Résultat, 10.000 salariés ont été licencié cette année, dont la moitié en septembre et les salaires d’août n’ont pas été versés.
"Je n'ai aucune perspective pour la suite. J’ai 78 ans, 600 euros de retraite et je vais devoir me démerder avec ça. Je ne peux pas retrouver de boulot, en plus je suis handicapée", explique Edwige Perret, dont le côté gauche du corps est paralysé.
"Remplir le frigo": c’est ce qui l’a poussée à entrer chez Milee, Adrexo à l'époque. "En 2000, je me suis retrouvée veuve avec un fils de 11 ans à nourrir."
Françoise Broto travaillait elle aussi comme distributrice, depuis 20 ans. "On choisissait nos horaires, c’était très flexible, j’avais deux enfants en bas âge, donc ça me convenait bien et puis ça mettait du beurre dans les épinards".
- "La misère" -
Les distributeurs de tracts chez Milee pouvant effectivement choisir leurs horaires, beaucoup étaient des mères célibataires ou des retraités aux pensions modestes.
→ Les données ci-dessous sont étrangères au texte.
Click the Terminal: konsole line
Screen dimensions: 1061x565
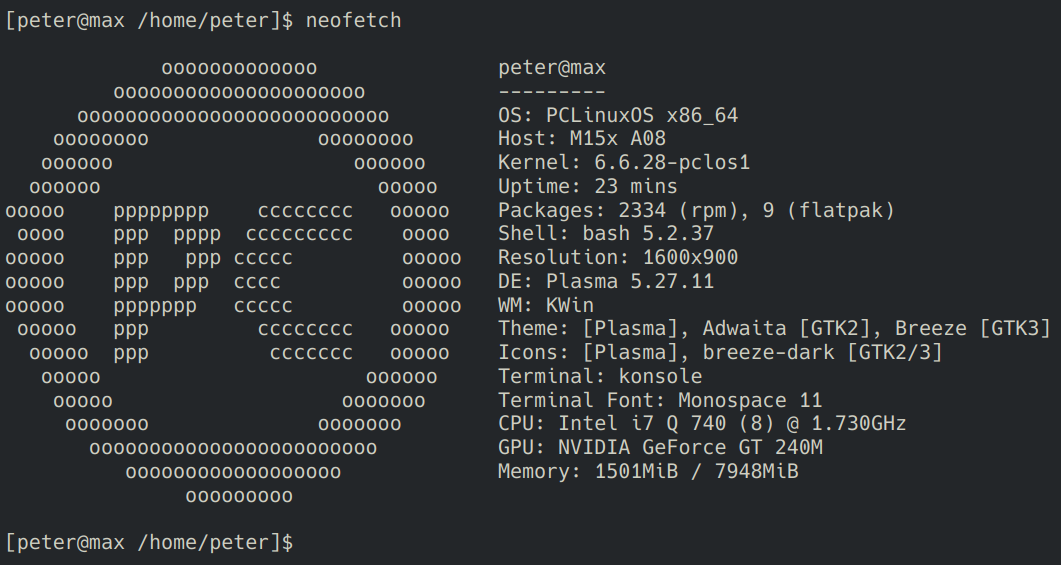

Ces derniers représentaient la moitié des 10.000 distributeurs licenciés cette année, selon les estimations du syndicat majoritaire au sein de l’entreprise, la Confédération autonome du travail (CAT).
"Quand je suis arrivé il y a 14 ans, je me suis dit que c’était la cour des miracles. Il y avait beaucoup de retraités, c’était la misère", explique Daniel Vercier, 78 ans.
Ancien directeur de supermarché, lui n’a pas le "profil type" des salariés de Milee. Il raconte être devenu distributeur pour "rester actif" quand l’âge de la retraite est arrivé.
Elu syndical CAT, Daniel Vercier dénonce une mauvaise gestion et un abandon de la part des dirigeants. "C’est un énorme gâchis", lâche-t-il, convaincu que "la publicité papier n'est pas morte".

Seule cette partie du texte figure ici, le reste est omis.